**EXCERPT TO READ**

Entries Tagged as 'Trust Management & Settlement'

Trust Administration on Death of First Spouse

We receive a lot of questions about what, if any administration is needed for a Living Trust after one spouse has died.  A lot of the older trusts will have been created with credit shelter, or A-B provisions.   An A-B Trust REQUIRES the administrative division of the trust assets upon the death of the first spouse.

As a simplified statement, an A-B or A-B-C Trust is designed, in part, to maximize the total amount of the estate that will ultimately pass to the intended beneficiaries, by minimizing the impact of estate taxes, and secondly to protect the wishes of both spouses as it relates to the ultimate beneficiaries, regardless of which spouse dies first.

When the first spouse dies when this type of trust is in place, then the decedents share (usually one-half) of the trust estate may still be available for the needs of the surviving spouse, but only within certain specific limits and purposes.  Beyond that the decedents share (TRUST B)  is irrevocable in terms of the ability to change any of its terms.  The survivors share is still amendable and revocable by the surviving spouse.

**DATA SHOWN**
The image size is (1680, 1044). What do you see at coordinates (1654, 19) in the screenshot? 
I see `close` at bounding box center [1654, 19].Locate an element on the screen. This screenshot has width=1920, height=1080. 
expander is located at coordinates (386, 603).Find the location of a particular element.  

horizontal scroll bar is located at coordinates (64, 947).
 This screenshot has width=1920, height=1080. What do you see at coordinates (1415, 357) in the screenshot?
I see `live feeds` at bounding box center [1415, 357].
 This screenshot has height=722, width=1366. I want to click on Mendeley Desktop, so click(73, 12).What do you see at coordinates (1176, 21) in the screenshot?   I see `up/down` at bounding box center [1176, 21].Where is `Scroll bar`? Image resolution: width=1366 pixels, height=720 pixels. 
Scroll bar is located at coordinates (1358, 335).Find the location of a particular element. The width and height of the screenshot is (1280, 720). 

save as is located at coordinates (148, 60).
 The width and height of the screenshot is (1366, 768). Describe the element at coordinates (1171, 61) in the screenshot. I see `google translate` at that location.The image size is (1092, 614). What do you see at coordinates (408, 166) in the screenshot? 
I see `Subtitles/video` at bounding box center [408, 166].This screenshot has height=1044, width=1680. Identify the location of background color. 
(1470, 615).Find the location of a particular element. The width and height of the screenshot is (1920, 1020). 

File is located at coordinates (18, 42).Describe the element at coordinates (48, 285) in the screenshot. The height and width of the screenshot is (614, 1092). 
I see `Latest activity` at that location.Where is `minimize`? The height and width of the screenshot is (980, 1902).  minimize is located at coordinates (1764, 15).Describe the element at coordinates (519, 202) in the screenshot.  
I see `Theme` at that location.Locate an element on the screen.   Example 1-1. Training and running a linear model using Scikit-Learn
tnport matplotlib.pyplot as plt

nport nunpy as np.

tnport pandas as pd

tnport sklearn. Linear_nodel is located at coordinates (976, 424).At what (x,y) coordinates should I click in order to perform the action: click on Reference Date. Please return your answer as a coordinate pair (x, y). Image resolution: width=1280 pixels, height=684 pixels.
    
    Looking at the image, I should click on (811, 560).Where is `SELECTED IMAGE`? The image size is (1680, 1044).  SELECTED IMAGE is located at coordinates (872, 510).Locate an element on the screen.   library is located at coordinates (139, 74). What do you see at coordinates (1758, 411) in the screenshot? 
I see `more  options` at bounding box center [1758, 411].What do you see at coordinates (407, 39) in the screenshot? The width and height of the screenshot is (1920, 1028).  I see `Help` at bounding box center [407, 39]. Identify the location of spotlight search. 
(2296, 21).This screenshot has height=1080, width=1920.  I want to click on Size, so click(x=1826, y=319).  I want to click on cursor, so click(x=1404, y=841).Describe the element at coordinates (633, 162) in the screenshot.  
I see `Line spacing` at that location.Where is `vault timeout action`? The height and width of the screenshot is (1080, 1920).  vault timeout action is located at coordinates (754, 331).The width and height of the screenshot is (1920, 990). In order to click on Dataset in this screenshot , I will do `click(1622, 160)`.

**DIRECTIONS**
From the text on trust administration after the first spouse's death, write out the passage from "We receive a" up to and including "spouse dies first.", word for word.

**SOLVED EXERCISE**
We receive a lot of questions about what, if any administration is needed for a Living Trust after one spouse has died.  A lot of the older trusts will have been created with credit shelter, or A-B provisions.   An A-B Trust REQUIRES the administrative division of the trust assets upon the death of the first spouse.

As a simplified statement, an A-B or A-B-C Trust is designed, in part, to maximize the total amount of the estate that will ultimately pass to the intended beneficiaries, by minimizing the impact of estate taxes, and secondly to protect the wishes of both spouses as it relates to the ultimate beneficiaries, regardless of which spouse dies first.